TASK OBJECTIVE = Wherever a line in the records below contains "screenshot", copy that line.

EXERCISE DATA =
-- Opening Marker --
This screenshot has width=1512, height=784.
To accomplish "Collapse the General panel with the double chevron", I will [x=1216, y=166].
-- Closing Marker --
-- Opening Marker --
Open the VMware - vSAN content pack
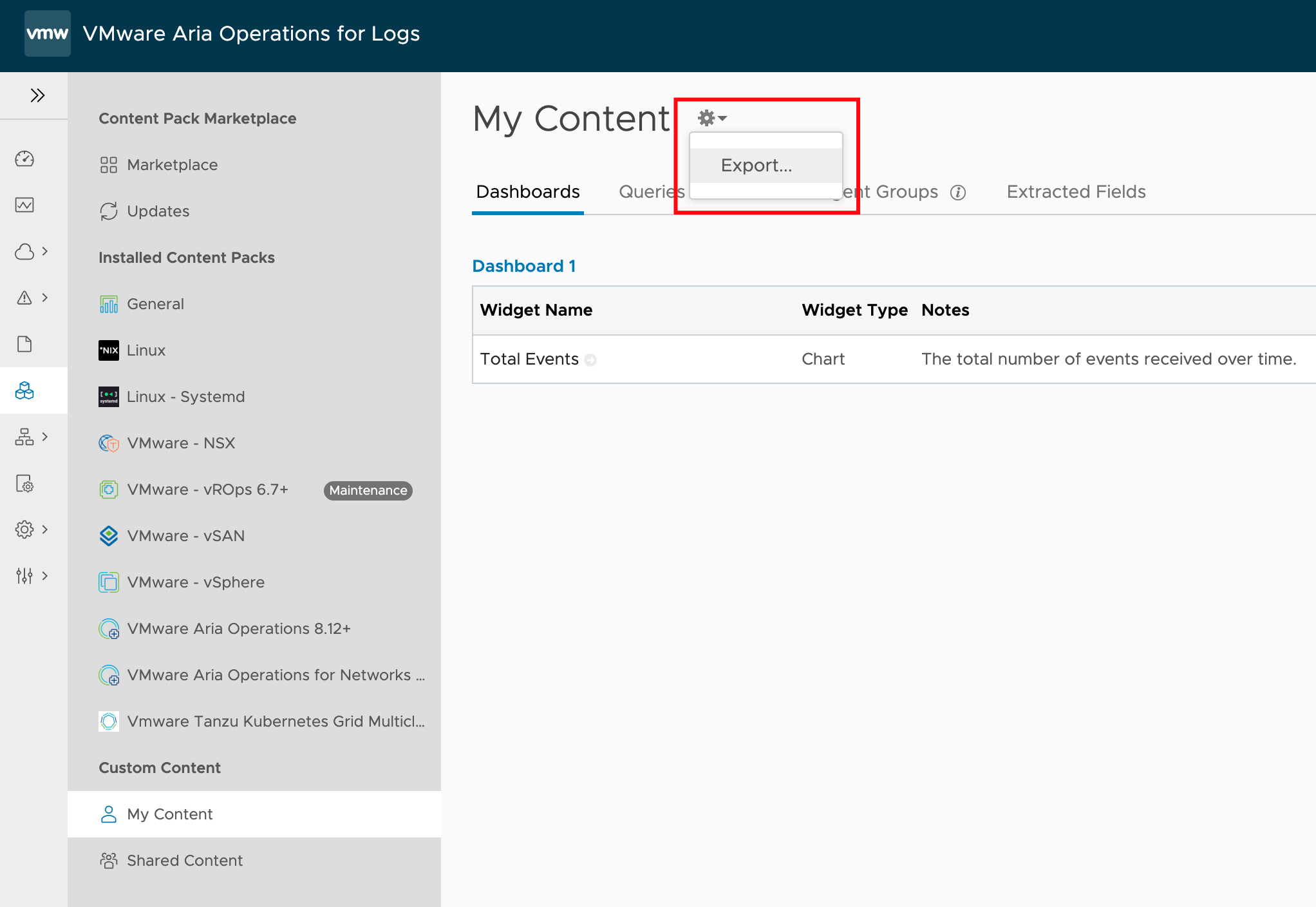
-- Closing Marker --
-- Opening Marker --
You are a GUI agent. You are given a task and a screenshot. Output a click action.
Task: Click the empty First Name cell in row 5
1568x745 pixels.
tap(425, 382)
-- Closing Marker --
TASK RESPONSE =
This screenshot has width=1512, height=784.
You are a GUI agent. You are given a task and a screenshot. Output a click action.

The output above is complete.